Wednesday, December 18, 2019

New Industrial Espionage Campaign and a New Tool

Yesterday CyberX published a blog post about a new cyber espionage campaign that they explain targeted “hundreds of manufacturing and other industrial firms primarily located in South Korea.” They have named the campaign ‘Gangnam Industrial Style’ in a left-handed salute to the Korean targets.

Now this report is in the form of a blog post, so it does not have all of the technical details that we have come to expect from a new APT attack disclosure. Even so there are some interesting points that bear additional scrutiny.


Typically, when we see these reports of a new cyber-attack campaign it is initially based on information that the researchers obtained from their customers. Reports of anomalies, equipment problems, or compromised data causes the research firm to utilize their forensic capabilities to discover the core of the problem. When AV companies are involved, they can then look at the vast array of information provided by their (blissfully unaware in many instances) customers to track similar indications of compromise to determine the world-wide scope of the problem.

CyberX apparently has decided on a different track to finding attack indicators. They us a new tool, automated threat extraction platform called Ganymede. According to the blog-post:

“Ganymede continuously ingests large amounts of data from a range of open and closed sources. It uses specialized machine learning algorithms to identify documents with IoT/ICS-specific content as well as any malicious attachments, and to monitor domains of industrial companies that might be targeted.”

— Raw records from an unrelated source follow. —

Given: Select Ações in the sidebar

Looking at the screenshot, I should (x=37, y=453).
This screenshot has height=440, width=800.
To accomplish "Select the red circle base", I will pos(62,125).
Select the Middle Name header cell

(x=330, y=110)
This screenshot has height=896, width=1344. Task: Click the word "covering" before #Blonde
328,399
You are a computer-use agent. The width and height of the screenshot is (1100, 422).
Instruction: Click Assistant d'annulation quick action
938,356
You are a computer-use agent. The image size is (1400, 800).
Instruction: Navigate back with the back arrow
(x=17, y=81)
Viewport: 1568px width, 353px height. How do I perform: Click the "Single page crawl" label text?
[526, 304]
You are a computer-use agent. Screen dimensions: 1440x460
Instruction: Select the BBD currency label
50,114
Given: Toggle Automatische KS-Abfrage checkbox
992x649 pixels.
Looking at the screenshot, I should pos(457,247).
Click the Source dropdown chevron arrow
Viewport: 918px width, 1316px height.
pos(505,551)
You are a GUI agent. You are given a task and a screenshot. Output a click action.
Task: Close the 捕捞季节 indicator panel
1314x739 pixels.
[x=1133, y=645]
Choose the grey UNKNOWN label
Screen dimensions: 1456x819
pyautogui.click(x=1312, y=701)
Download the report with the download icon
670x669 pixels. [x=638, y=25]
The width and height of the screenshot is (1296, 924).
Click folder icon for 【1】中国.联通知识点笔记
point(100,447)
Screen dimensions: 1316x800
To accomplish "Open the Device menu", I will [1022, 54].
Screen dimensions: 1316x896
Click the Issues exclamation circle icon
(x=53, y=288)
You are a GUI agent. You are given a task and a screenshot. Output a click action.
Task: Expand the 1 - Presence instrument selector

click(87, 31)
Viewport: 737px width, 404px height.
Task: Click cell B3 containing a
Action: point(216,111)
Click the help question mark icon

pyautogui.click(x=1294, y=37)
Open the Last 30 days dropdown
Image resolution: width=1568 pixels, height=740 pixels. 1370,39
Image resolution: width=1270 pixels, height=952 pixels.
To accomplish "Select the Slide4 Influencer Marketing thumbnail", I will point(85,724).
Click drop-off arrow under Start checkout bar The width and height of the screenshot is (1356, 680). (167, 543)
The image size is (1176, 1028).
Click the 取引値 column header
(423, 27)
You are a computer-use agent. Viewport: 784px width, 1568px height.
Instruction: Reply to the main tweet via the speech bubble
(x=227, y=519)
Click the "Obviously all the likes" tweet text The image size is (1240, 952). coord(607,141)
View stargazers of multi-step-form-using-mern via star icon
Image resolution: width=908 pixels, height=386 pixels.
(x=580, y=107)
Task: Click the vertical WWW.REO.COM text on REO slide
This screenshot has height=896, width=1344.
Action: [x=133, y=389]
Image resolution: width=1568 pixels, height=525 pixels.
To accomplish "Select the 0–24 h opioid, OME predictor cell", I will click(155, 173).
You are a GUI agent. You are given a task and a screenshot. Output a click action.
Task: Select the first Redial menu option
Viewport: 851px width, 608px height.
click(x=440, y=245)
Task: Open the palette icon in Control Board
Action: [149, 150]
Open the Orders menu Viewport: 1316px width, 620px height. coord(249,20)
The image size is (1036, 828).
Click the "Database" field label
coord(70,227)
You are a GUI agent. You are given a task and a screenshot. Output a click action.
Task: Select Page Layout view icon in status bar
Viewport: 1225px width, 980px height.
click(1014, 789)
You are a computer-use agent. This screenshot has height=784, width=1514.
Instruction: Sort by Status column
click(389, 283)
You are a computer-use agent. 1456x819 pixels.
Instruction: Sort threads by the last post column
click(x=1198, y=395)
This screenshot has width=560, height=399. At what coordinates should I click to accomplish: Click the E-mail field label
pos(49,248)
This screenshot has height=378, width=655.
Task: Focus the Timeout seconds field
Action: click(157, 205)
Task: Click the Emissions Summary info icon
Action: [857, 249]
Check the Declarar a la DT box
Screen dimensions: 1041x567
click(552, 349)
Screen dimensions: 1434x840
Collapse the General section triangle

Apparently, in this case, Ganymede looked at emails to one or more of the reportedly affected companies to determine that they were phishing emails and contained a malicious .ZIP file containing the initial infection vector. I specifically asked if the emails referenced in the post were from CyberX customers and I was told by David Atch, VP of Research at CyberX:

“No, one of Section 52's [the name of the division of CyberX that conducted this research] abilities is to proactively uncover attacks using Ganymede. We work hard to find threats before they hit our customers.”


I’m sorry, but that sounds suspiciously illegal; intercepting and reading corporate emails. I am sure that the attorneys for CyberX would disagree, but let’s leave that aside for a moment.

One of the things that we here from less tech-savvy commenters is the question, why can’t the government protect us from cyber-attacks, particularly nation-state level attacks on critical infrastructure. The standard answer is that it would require a DHS presence on the corporate networks to accomplish this and that is something that corporate America has been loath to accept.

Well, maybe a tool like Ganymede shows us a way around that. It would appear that monitoring communications into the network from the outside would allow a government agency like CISA to identify and flag dangerous communications before they actually infect the network. But, would companies want that type of external monitoring any more than they would a government presence on their network?

What would the government be monitoring for? Malware, of course. But, if the malware were not actually attached to the emails as CyberX is reporting in this case, looking for malware would be less than effective. So, to detect phishing emails with links to malware containing sites, the government would have to look at the content of the emails. Okay, maybe they would not be looking at all the words, diagrams, and pictures in the email; they would just have to look for links and then determine if those links led to phishing sites (or porn sites, or gambling sites, or questionable banking sites; but no they would just be looking for phishing sites, the government does not care about the other stuff).

But, what if a company does not want the government to ‘look’ at their emails; because how could you tell the difference between ‘looking’ and ‘reading’? Well, simple enough; you encrypt all of your email. Then, of course, the search for phishing emails would be stopped cold as well. You see the problem.

Side Note

How did I get started on this CyberX thing? Well, I got an email from a marketing firm asking if I would agree to an embargo on writing about the ‘Gangnam Industrial Style’ campaign until after the CyberX blog-post was published. In return I would get to see the blog post in advance. And apparently, I was not the only one (just do a Google® search for the attack name). I receive a number a couple of these every week. Usually I do not respond because I lack the technical skills to adequately evaluate all of the details involved. But something peaked my interest this time…..

Now, I am sure that CyberX will not be happy about this post, but I am not sorry about that. Readers of this blog are probably painfully aware that I speak my mind. That and the fact that I look at things from a slightly different perspective than most people writing in this field.

So, please keep those embargo offers coming. Just be aware that you will not get press release coverage in this blog.